Know your meme (and your queer history):
1988, via Douglas Crimp’s AIDS DemoGraphics:
"Among Gran Fury’s most popular and durable images are the two posters produced for the same-sex kiss-in, in protest of homophobic responses to AIDS. One used a World War II photograph of kissing sailors, the other a lesbian couple from a 1920s Broadway play, and both carried the embedded text READ MY LIPS (Gran Fury beat George Bush to the punch in using the line). ACT UP women objected to the sexual difference marked by the two images — men aggressively kissing, women staring longingly into each other’s eyes — because it reinforced the stereotype of desexualized lesbian desire compared with sexy gay male desire. When Gran Fury made T-shirts of the kiss-in images, they righted the imbalance by using a historical image of lesbians kissing. The controversy over the degree of sexualization in the Gran Fury images was directly relevant to the event — a public demonstration and celebration of gay and lesbian sexuality in the face of homophobia."
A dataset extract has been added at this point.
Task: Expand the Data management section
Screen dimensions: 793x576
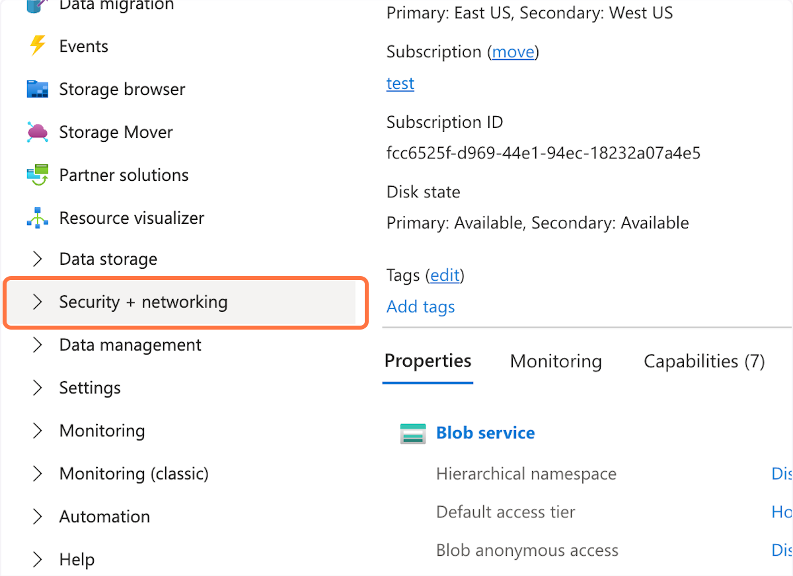Action: coord(38,345)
Here’s what was on the back of the READ MY LIPS flyers.
Crimp describes Gran Fury as “ACT UP’s unofficial propaganda ministry and guerrilla graphic designers.” Much of their work has been archived by the New York Public Library. For more on the history of ACT UP—specifically its healthcare advocacy working groups—I highly recommend the documentary How to Survive a Plague.
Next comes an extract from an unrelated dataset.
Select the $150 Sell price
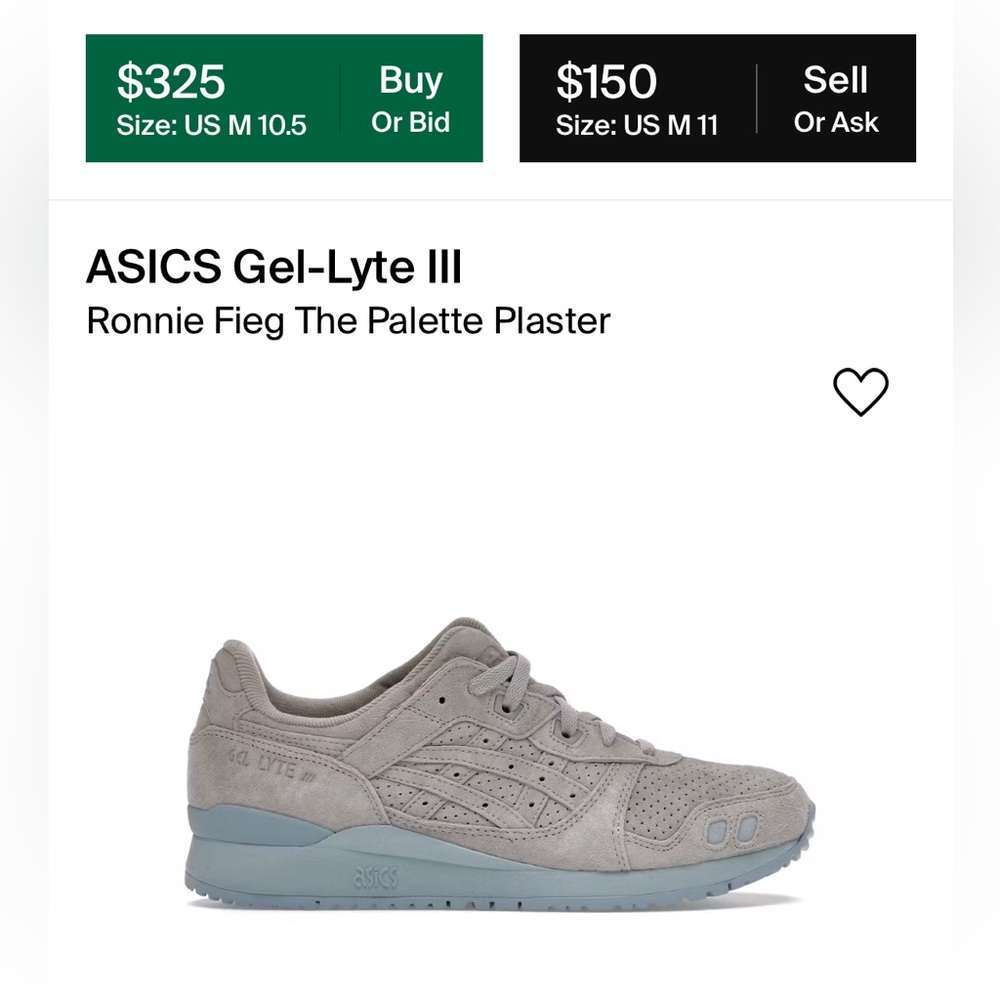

1989, via NYU’s Artistic Activism project:
“Kissing Doesn’t Kill was a series of posters displayed on buses and accompanied by public service announcements designed to challenge the widespread assumption in the 1980s that HIV could be transmitted by kissing. Gran Fury manipulated media and the widely recognizable language of advertising in much of their work; Kissing Doesn’t Kill was designed to mirror a popular clothing ad campaign [by Benetton].”
2013, via OUT’s Popnography blog:
"We had a long debate in our offices about this week’s cover images of two same-sex couples," said Time managing editor Rick Stengel in a statement. “Some thought they were sensationalist and too in-your-face. Others felt the images were beautiful and symbolized the love that is at the heart of the idea of marriage. I agree with the latter, and I hope you do too.”
What do you think? Are TIME’s covers too sexual, not sexual enough, or missing the point entirely? (Also CAN YOU EVEN IMAGINE that bus driving past you on a city street?)